Toshiba Sheds Energy Assets -- WSJ
09 November 2018 - 7:02PM
Dow Jones News
By Kosaku Narioka
This article is being republished as part of our daily
reproduction of WSJ.com articles that also appeared in the U.S.
print edition of The Wall Street Journal (November 9, 2018).
TOKYO -- Toshiba Corp. said Thursday it would liquidate its U.K.
nuclear business and sell its U.S. natural-gas business, taking a
combined loss of nearly $1 billion.
The moves are intended to clear away legacy problems after
Toshiba went through waves of restructuring in the past three years
that included the bankruptcy of its former Westinghouse Electric
business in the U.S.
The U.K. business -- NuGeneration Ltd., known as NuGen -- had
sought to build what was planned as Europe's largest new nuclear
project in northwest England. The Moorside project stumbled amid
doubts about the economics of nuclear-power plants.
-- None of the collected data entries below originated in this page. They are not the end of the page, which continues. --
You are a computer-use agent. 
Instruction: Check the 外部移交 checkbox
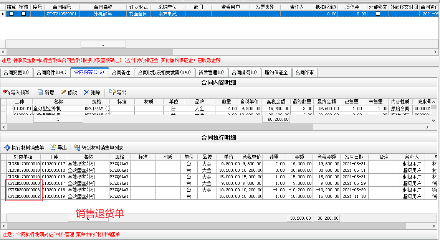[378, 13]
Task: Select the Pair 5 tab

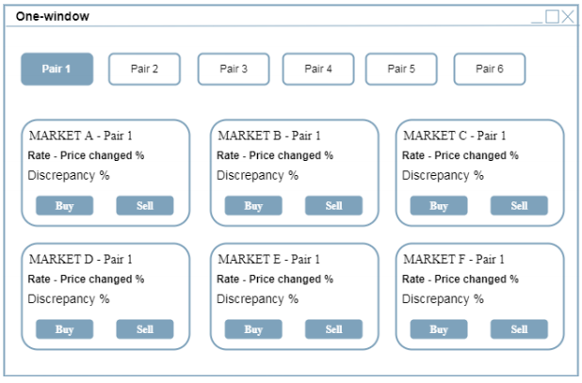Action: pos(400,69)
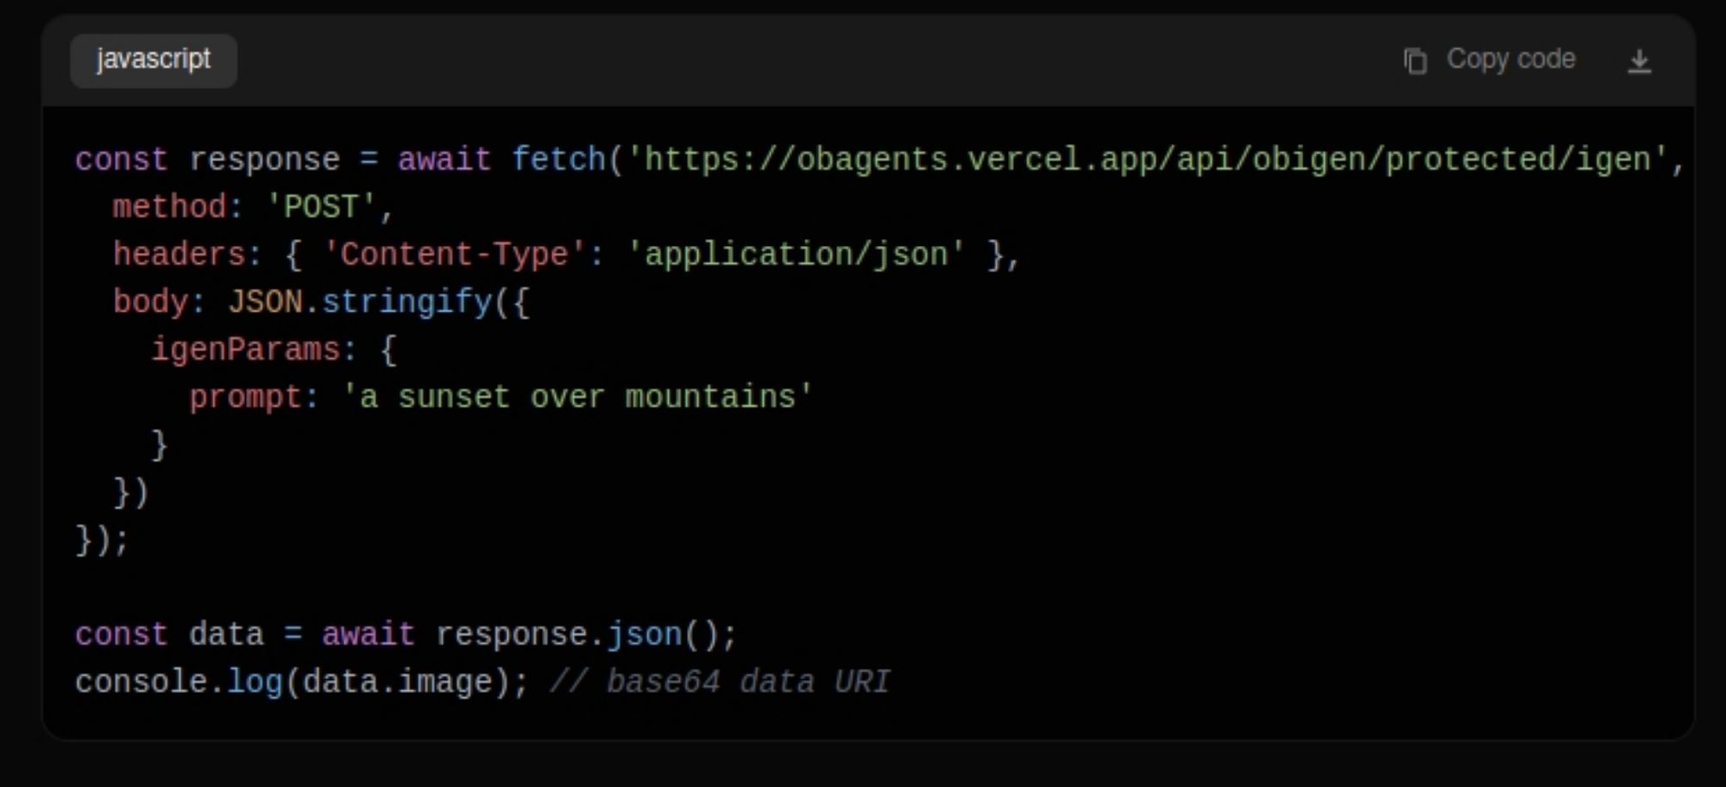Click the javascript language label
Image resolution: width=1726 pixels, height=787 pixels.
(x=154, y=60)
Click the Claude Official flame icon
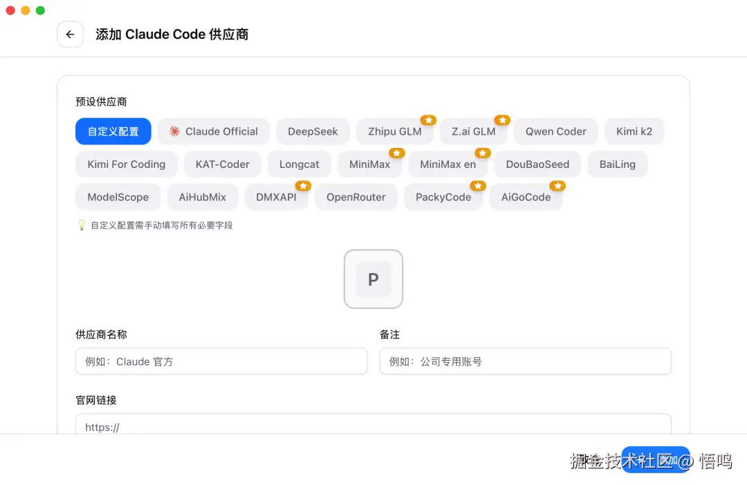The height and width of the screenshot is (485, 747). pos(174,131)
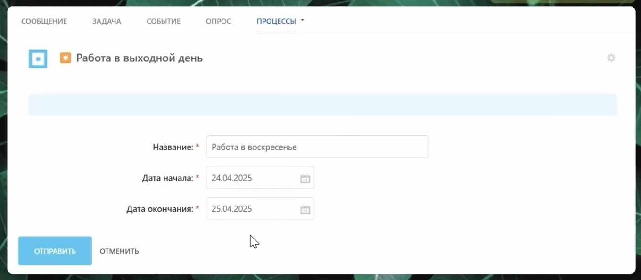Switch to the ЗАДАЧА tab
This screenshot has width=641, height=280.
107,21
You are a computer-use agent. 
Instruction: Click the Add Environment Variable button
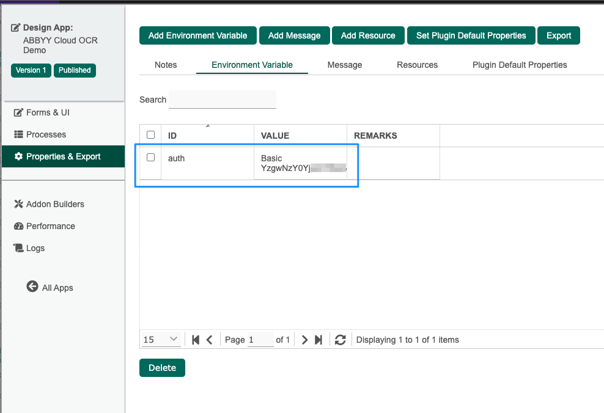point(197,35)
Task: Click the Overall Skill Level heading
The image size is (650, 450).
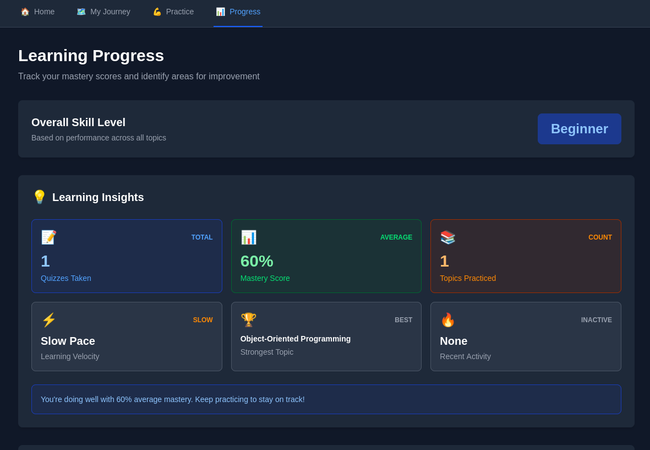Action: coord(78,122)
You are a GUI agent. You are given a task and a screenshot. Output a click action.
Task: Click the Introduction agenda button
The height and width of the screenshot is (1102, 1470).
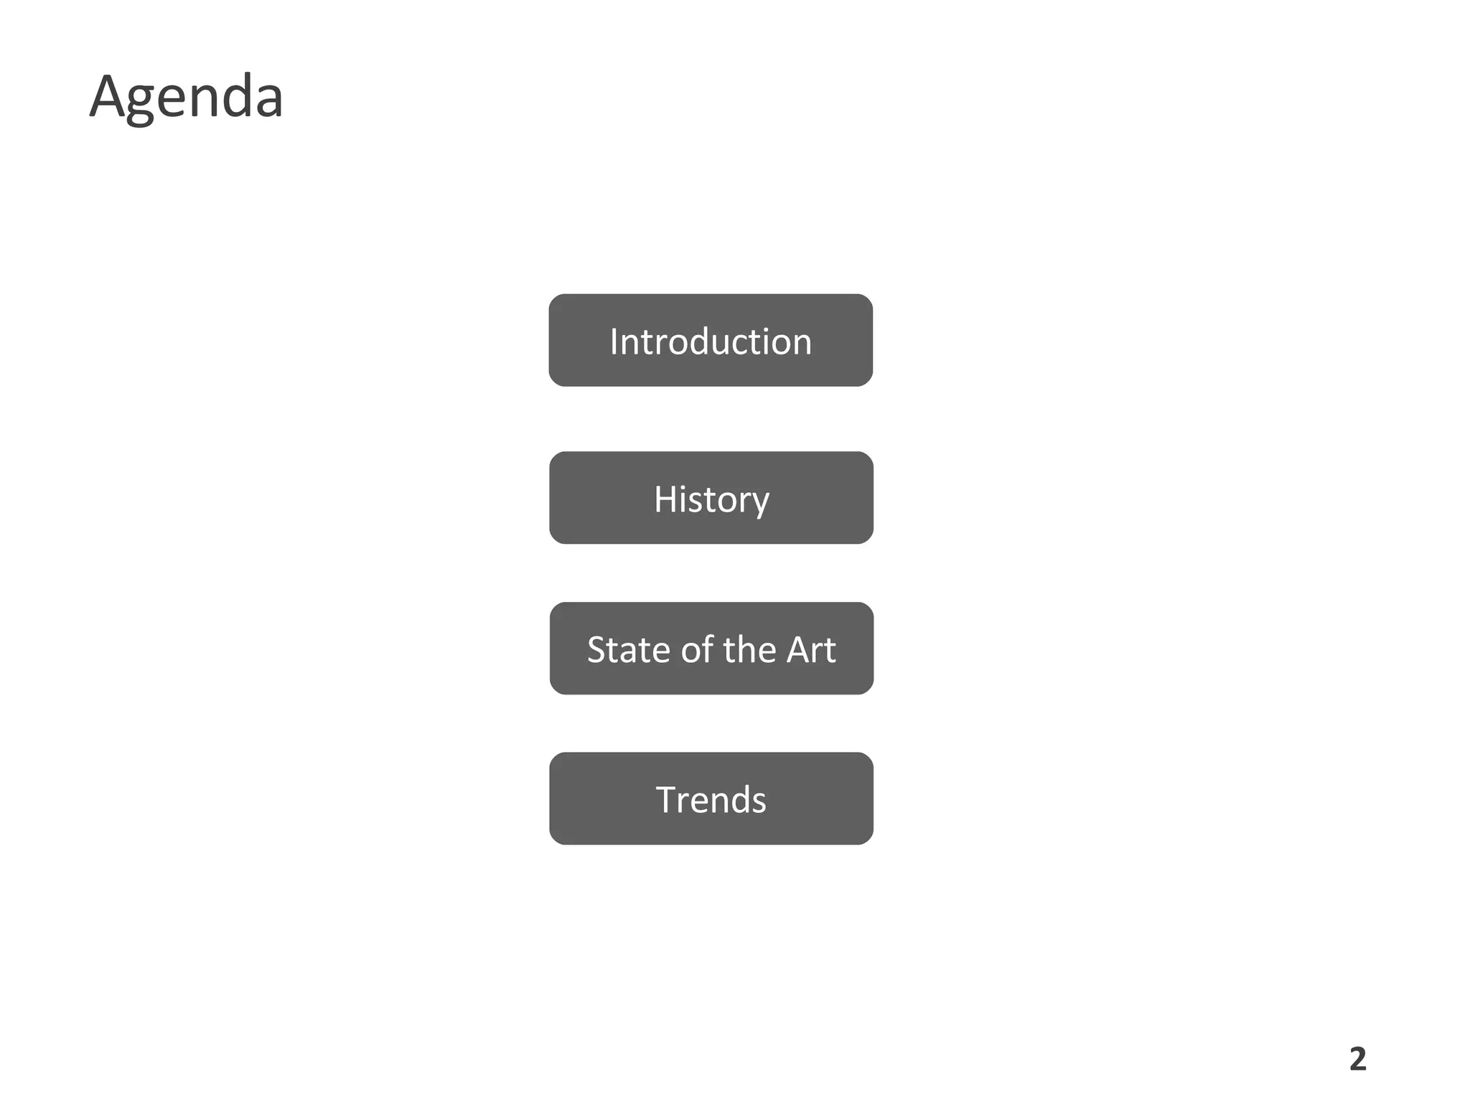coord(711,340)
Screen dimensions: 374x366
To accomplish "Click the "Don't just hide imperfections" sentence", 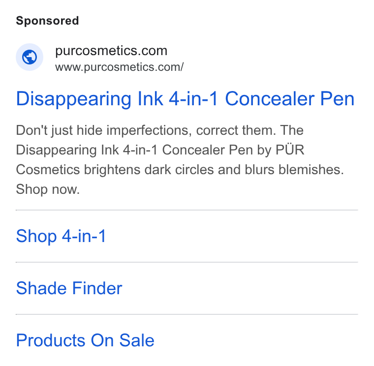I will [x=104, y=130].
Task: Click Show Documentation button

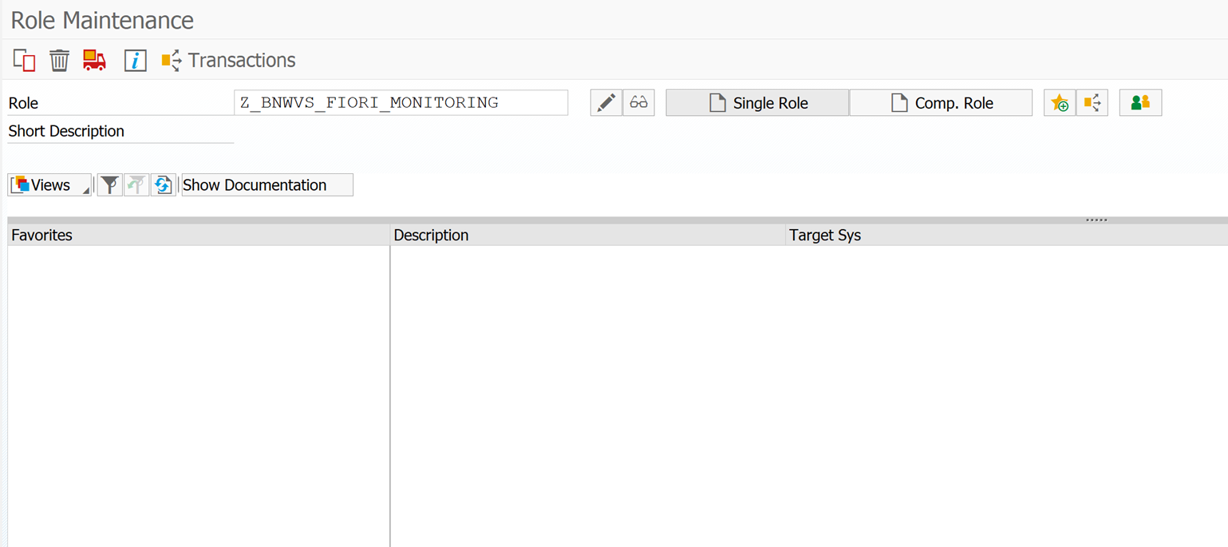Action: pyautogui.click(x=267, y=185)
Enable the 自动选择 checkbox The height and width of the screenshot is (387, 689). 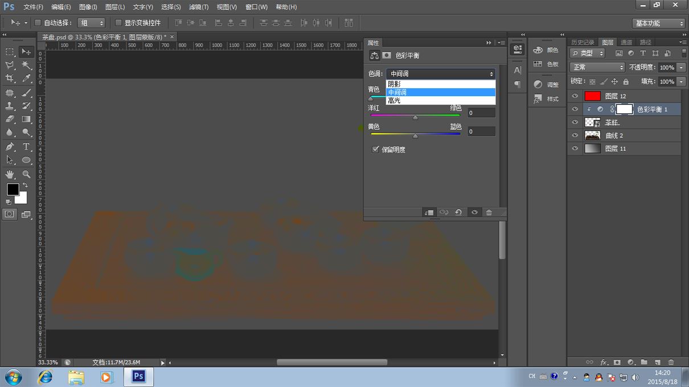(x=38, y=23)
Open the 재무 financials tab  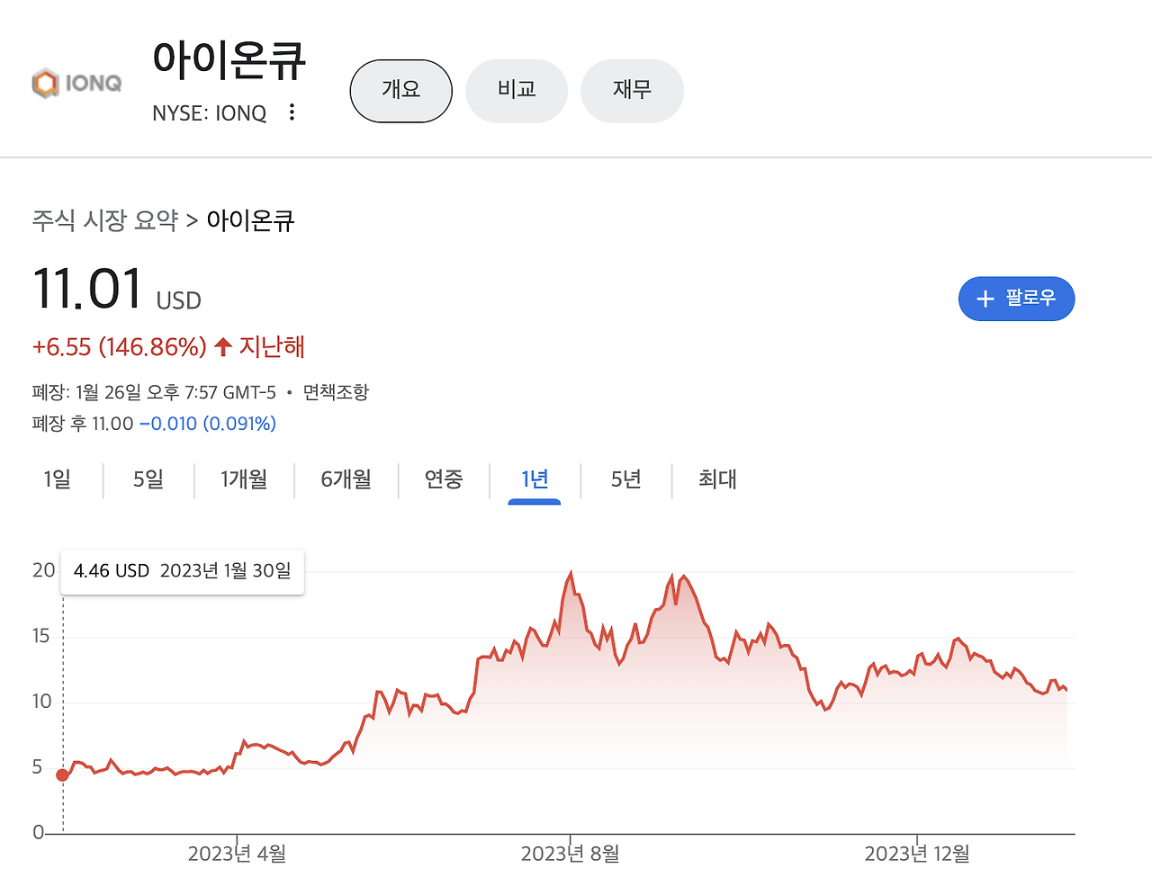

Toshiba also said it would begin a previously announced share
buyback of Yen700 billion ($6.2 billion) on Friday and complete it
within a year. Investors welcomed the timing of the buyback and
pushed Toshiba shares up 13% in Tokyo trading Thursday.
New York-based King Street Capital Management LP, which held a
6.5% stake as of an Oct. 12 filing, had called on Toshiba in
October to boost the repurchase to Yen1.1 trillion. Non-Japanese
investors held about 72% of shares as of March 31.
Nobuaki Kurumatani, a former banker who took over as Toshiba's
chief executive in April, said he might consider raising the amount
in the future if the company's cash position improves.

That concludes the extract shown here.